With the pictures left out, please return exactly the line holding "Click the step 5 number badge" and each following line until the entries end.
- - - -
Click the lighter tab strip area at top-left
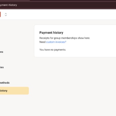Image resolution: width=116 pixels, height=116 pixels. click(x=15, y=1)
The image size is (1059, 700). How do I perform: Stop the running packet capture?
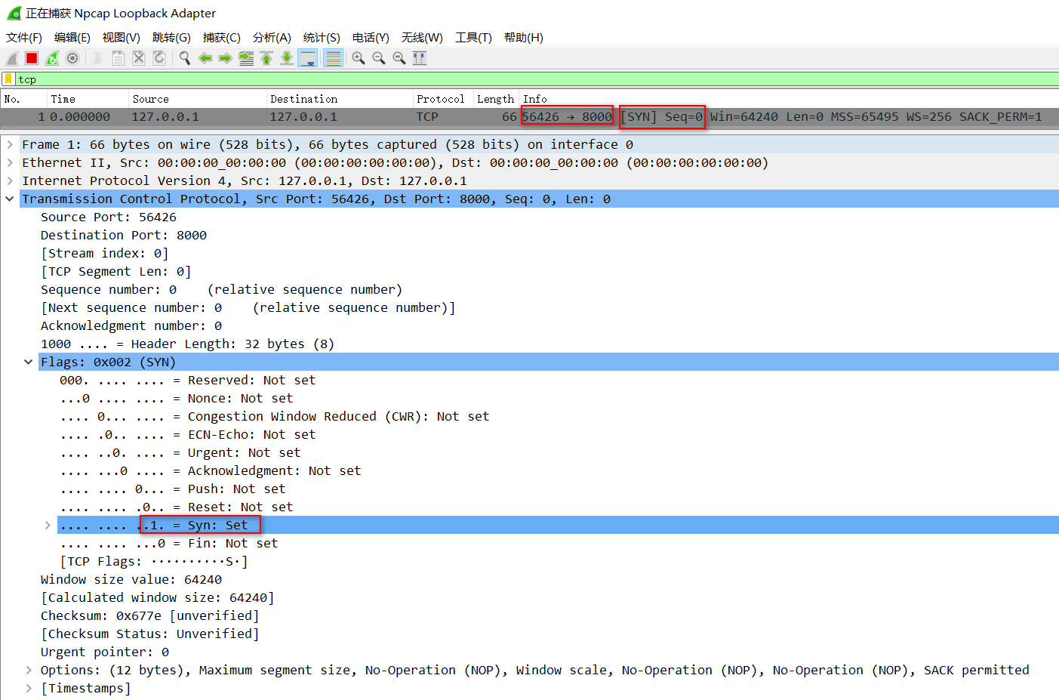[32, 58]
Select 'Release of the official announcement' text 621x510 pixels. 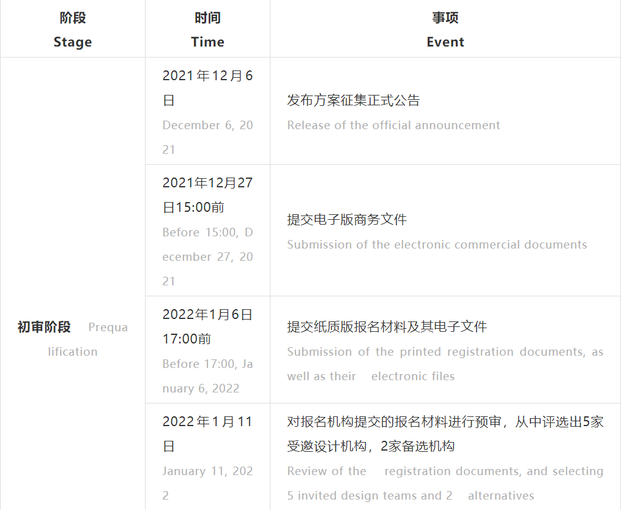click(x=393, y=126)
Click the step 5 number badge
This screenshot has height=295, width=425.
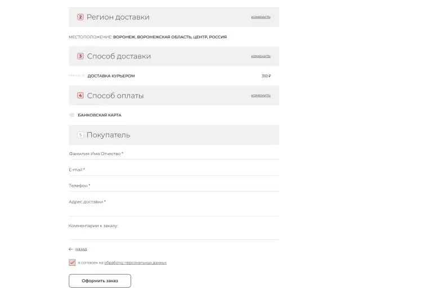coord(80,135)
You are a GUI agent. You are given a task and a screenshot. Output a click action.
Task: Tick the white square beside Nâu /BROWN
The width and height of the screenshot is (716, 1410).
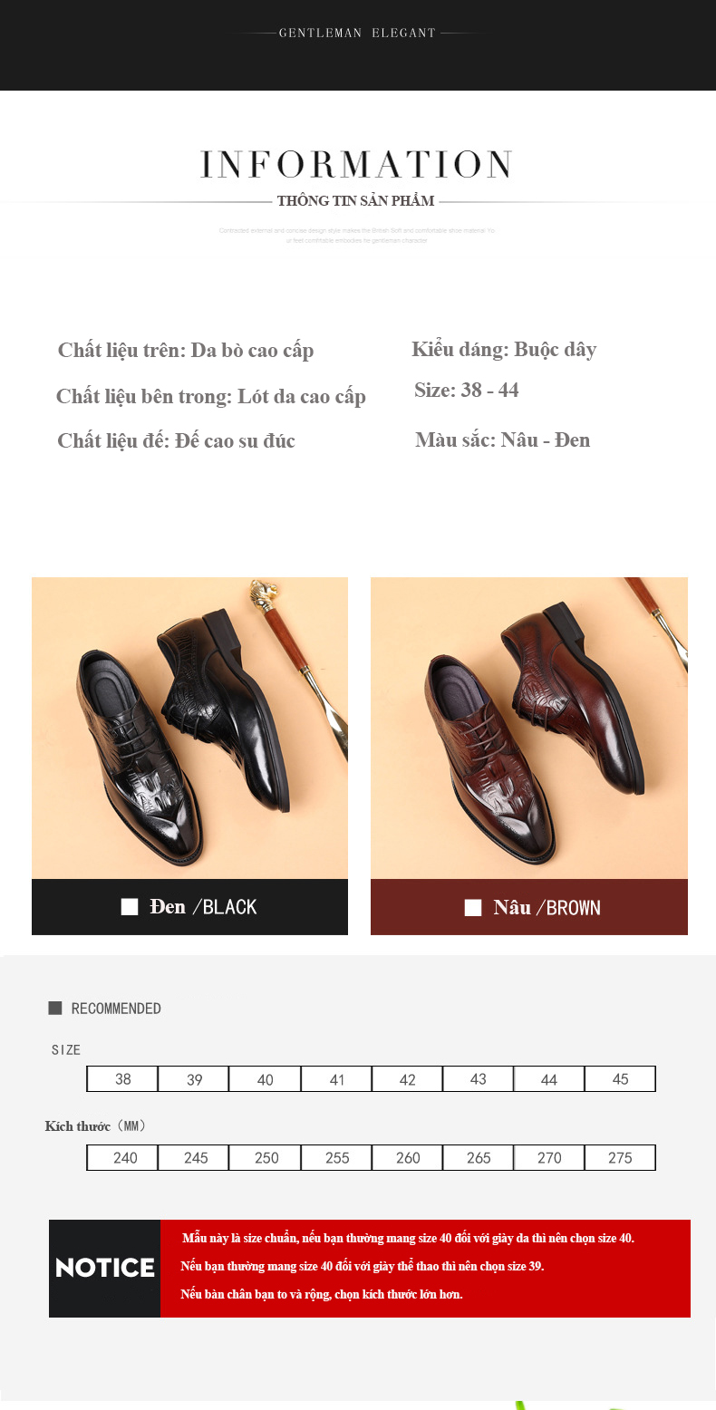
- - - -
Written solution:
Click the step 5 number badge
This screenshot has height=295, width=425.
coord(80,135)
You are a GUI agent. You are given a task and a screenshot. Output a click action.
Task: Tick the white square beside Nâu /BROWN
The width and height of the screenshot is (716, 1410).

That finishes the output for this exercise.